Ouzbékistan – Double Samarcande, contrepied.

Le vocable mystifié, rêvé, qui s’effrite un peu lorsqu’il est soudain confronté à ce qu’il désigne désormais.

Nous roulons vers Samarcande sur une artère étroite, poussière et bruyante qui convient déjà mal à l’approche de la cité fantasmée.

Tout est dédoublé, car bien sûr je sais que l’on ne marche pas vers l’escale d’autrefois, que cubes fonctionnels, enseignes cliquantes, haies bien peignées et magasins de faux-souvenirs ont défigure au nom de la modernité les lignes claires et les dômes superbes que les caravanes apercevaient de loin, cheminant dans le sable de la route de la Soie.

Je cherche vainement des traces d’Afrosiab, comme on la nommait dans l’Antiquité. Mais c’est aux échos de l’époque timouride que s’abreuve mon rêve : Tamerlan, sa démesure, terrifiant le guerrier aux multiples conquêtes, mais aussi amoureux de l’art et des savoirs, désireux de faire de Samarcande un joyau d’architecture et le cœur de la vie intellectuelle de son empire. J’ai des images en tête, piochées dans des lectures, des dessins, vagabondages dans les traces des explorateurs du 19e….

Je n’attends rien ; j’espère encore. C’est une sorte de pacte apaisé, qui n’a d’autres fins que d’accepter aussi la ville remodelée, le passage des années, la démesure, je dirais presque l’irrespect. L’accepter : savoir que ça existe et le tenir à distance. Alors, peut être, l’émerveillement naïf et entier pourra encore m’emporter. Je pédale doucement, sous la pluie, chahutée par les boursouflures et les couches brisées du tarmac que je ne peux éviter sans frôler les véhicules qui foncent et klaxonnent à nos côtés. Le pouls trop fort, trop sautillant : d’excitation, de peur aussi, ce serait trop bête de crever quelques kilomètres avant un monde tant rêvé.

Aux portes de la vieille ville, en dépit de tous mes raisonnements, ou grâce à eux finalement, j’ai le coeur enlevé : cadence, rapt accéléré. Bonheur ! On entre au hasard dans la cours du premier hôtel croise, et dans mon russe maladroit je négocie pour y camper. On se fera finalement offrir une chambre pour un quart du prix annoncé, Abel le propriétaire est un cycliste et ravi de nous rencontrer, il nous offre le thé, des pâtisseries et sa femme glisse des chocolats dans mon sac quand on part se promener.

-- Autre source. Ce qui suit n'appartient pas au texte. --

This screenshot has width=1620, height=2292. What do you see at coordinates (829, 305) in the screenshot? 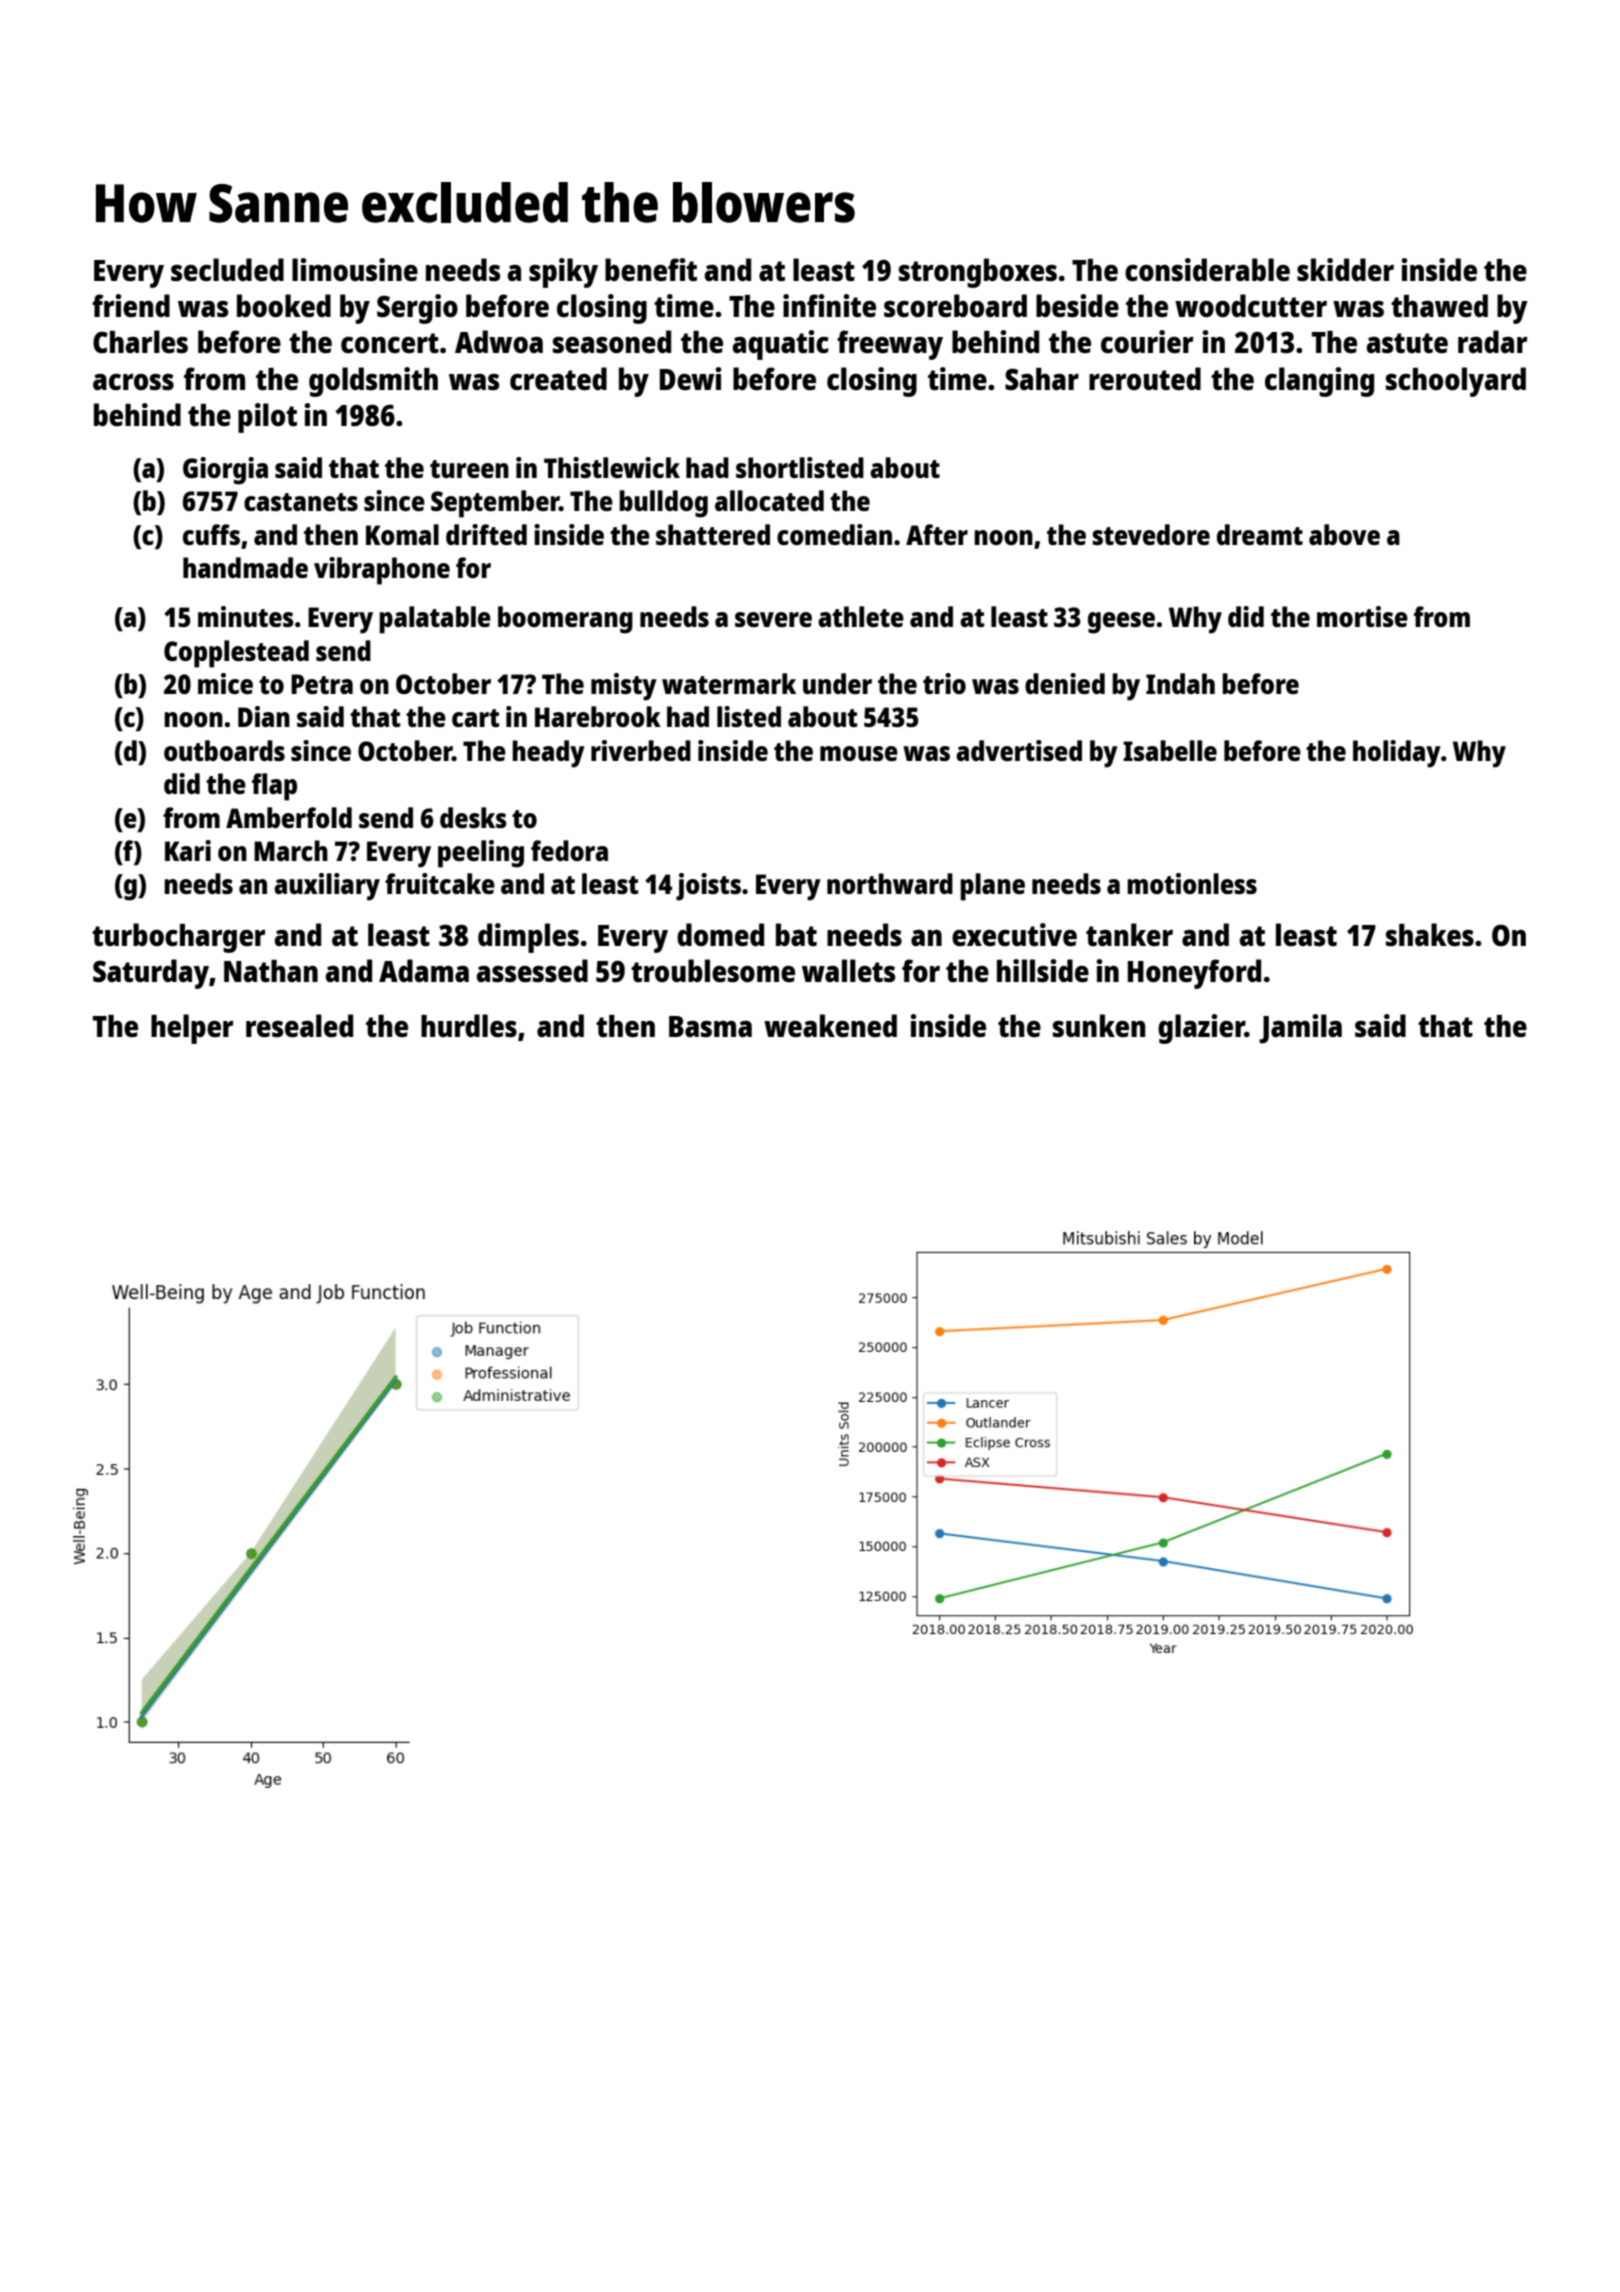
I see `infinite` at bounding box center [829, 305].
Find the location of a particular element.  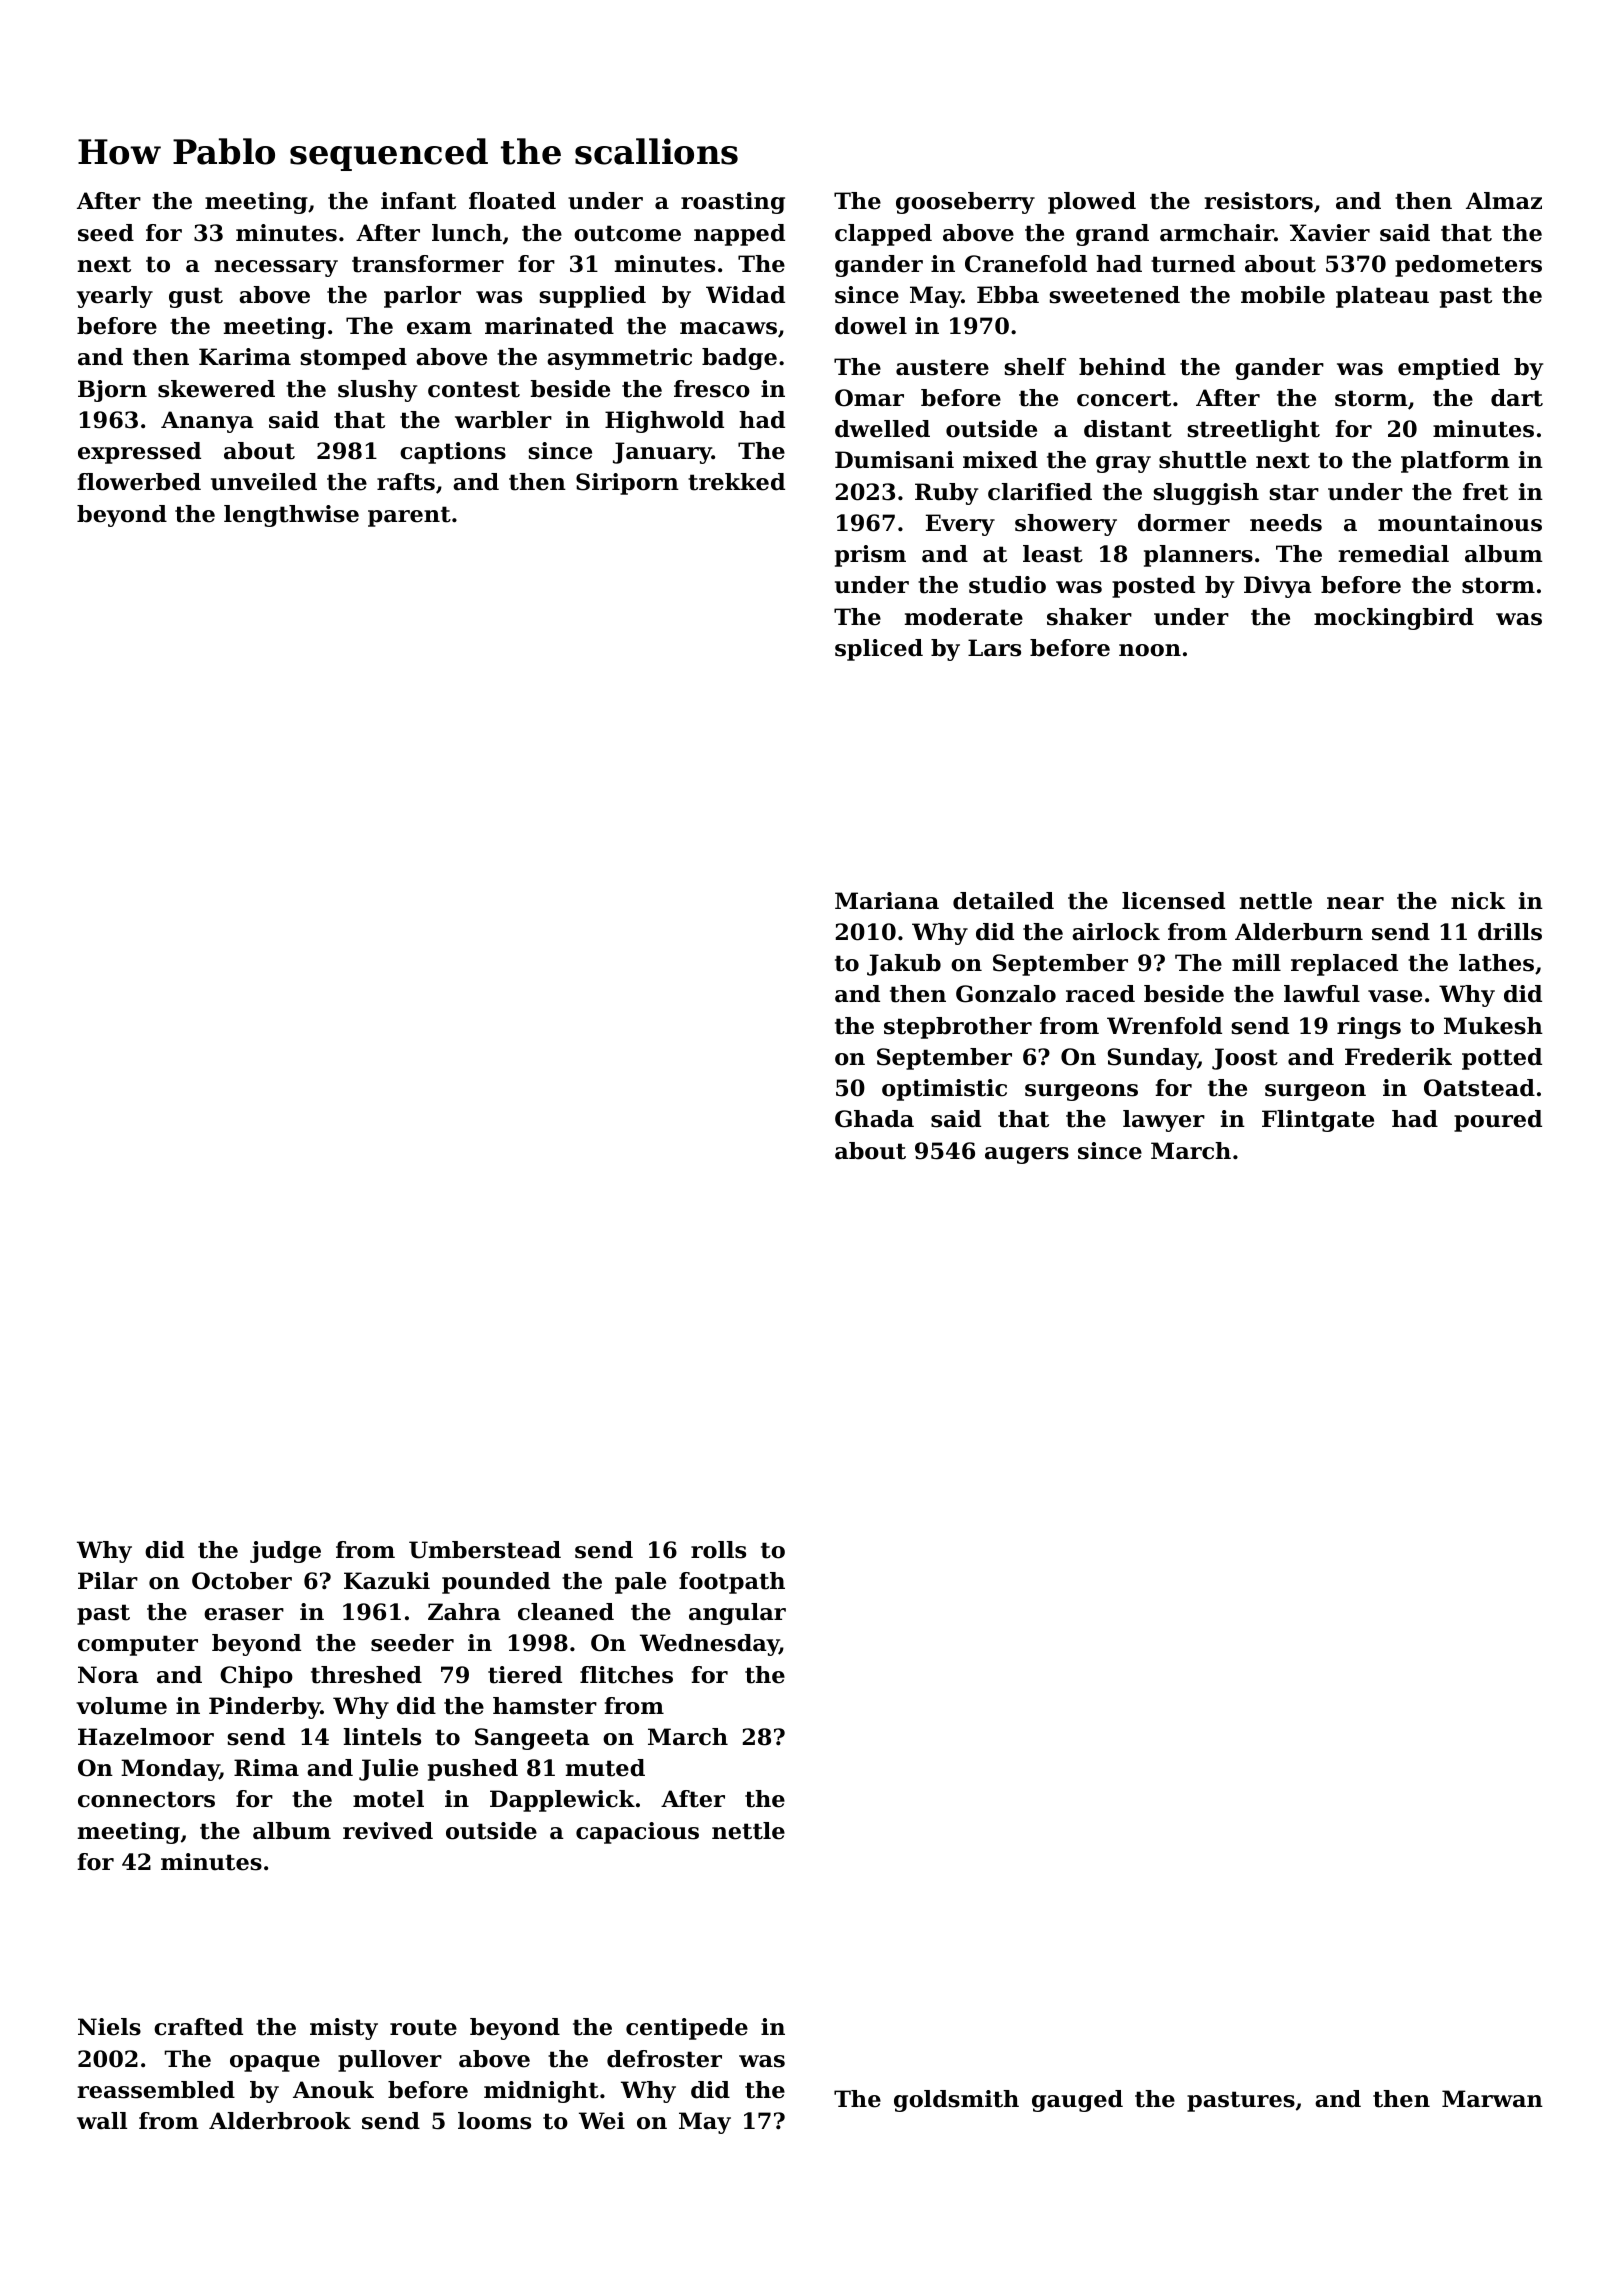

lengthwise is located at coordinates (291, 516).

Le ciel se teinte d’or et de parme, on marche vers le Registan, la place des sables en persan, centre névralgique de l’ancienne cité, entourée de 3 fabuleuses madrasas, les écoles coraniques. Vision flottante, si précieuse et dessinée pourtant, onirique apparition dans l’écrin trop travaillée d’un aménagement récent épuré. Plus de longues lignes de chameaux, de lames scintillantes, de marchands, d’épices et de turbans, d’interjections confuses et de troupeaux remuants. Plus rien qui ne s’agite et qui vibre dans cet avenant présent. C’est d’une étrange et double irréalité, puisqu’évidemment l’Histoire et des contes se chuchotent et s’amplifient en s’écartant siècle après siècle des arabesques qui les ont vu naître. Les récits au sein desquels j’avais construit un imaginaire forcément décalé ne viennent buter contre aucun nouvelle riche réalité, puisque loin de tout chaos, de toute saillances qui l’aurait ramené vers notre contemporanéité, le Registan fait émerger ses édifices majestueux comme des apparitions déconnectées du temps, de la chair d’une époque et de ses gens.

Il faudra se perdre, apprendre, écouter, s’étonner des filles en jupes courtes après des mois à ne les croiser dans les villages que vêtues de tuniques longues sur oantalons, écrire, lire, dessiner , rencontrer ses jeunes qui se disent Tadjiks, Russes, Azéri, Ouzbeks, car la ville brasse encore multiples cultures et identités, observer la vie minuscule bruisser, siroter une dizaine de thé, bavarder des heures au couchant avec nos hôtes et nos amis cyclos, pour saisir un peu ce qui raconte aujourd’hui Samarcande habitée.